◆ Data shown:
[start]
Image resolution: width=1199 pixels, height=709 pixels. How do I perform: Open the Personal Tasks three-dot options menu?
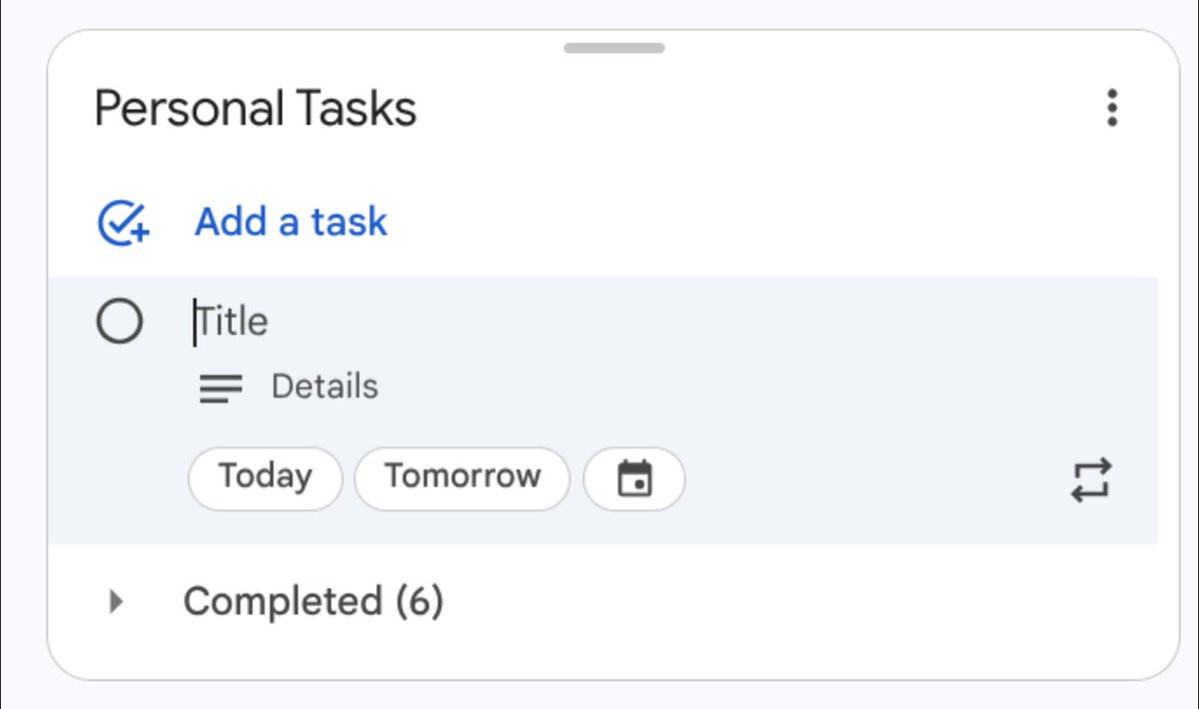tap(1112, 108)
[end]
[start]
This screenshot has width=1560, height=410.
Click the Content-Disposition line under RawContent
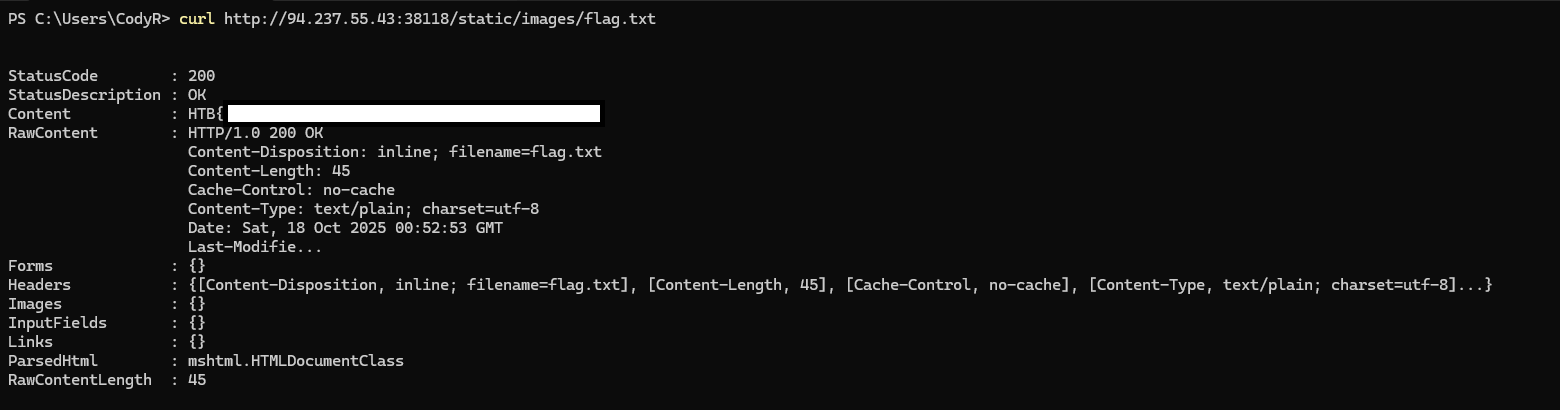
[end]
[start]
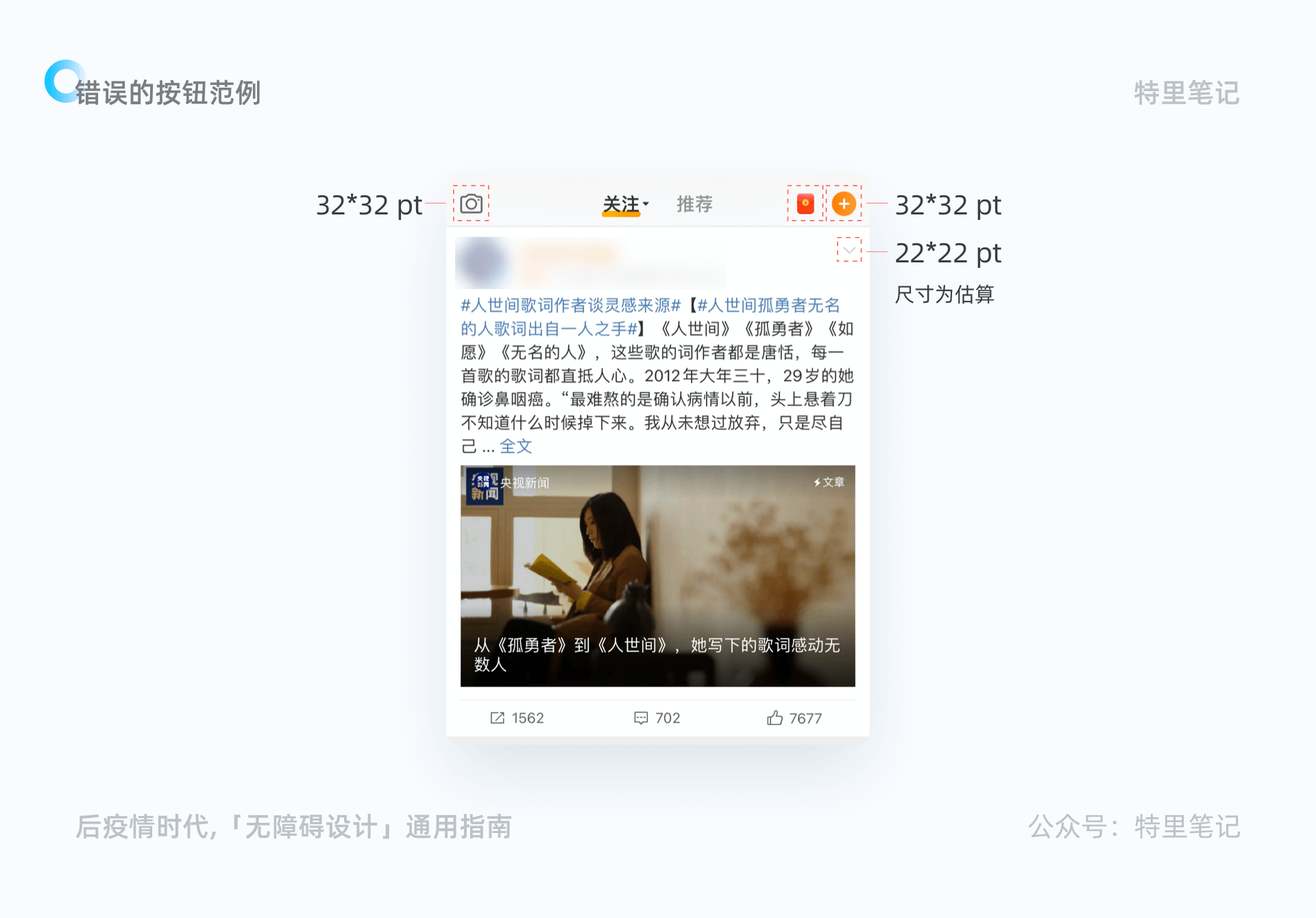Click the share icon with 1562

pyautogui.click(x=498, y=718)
[end]
◆ Exercise requirements:
Copy the items starting at the line with "Click the share icon with 1562" and ending at the line with "pyautogui.click(x=498, y=718)", swapping "share icon" for "send button" and keeping everything else the same. Leave the pictures out of your copy.

◆ The output:
Click the send button with 1562

pyautogui.click(x=498, y=718)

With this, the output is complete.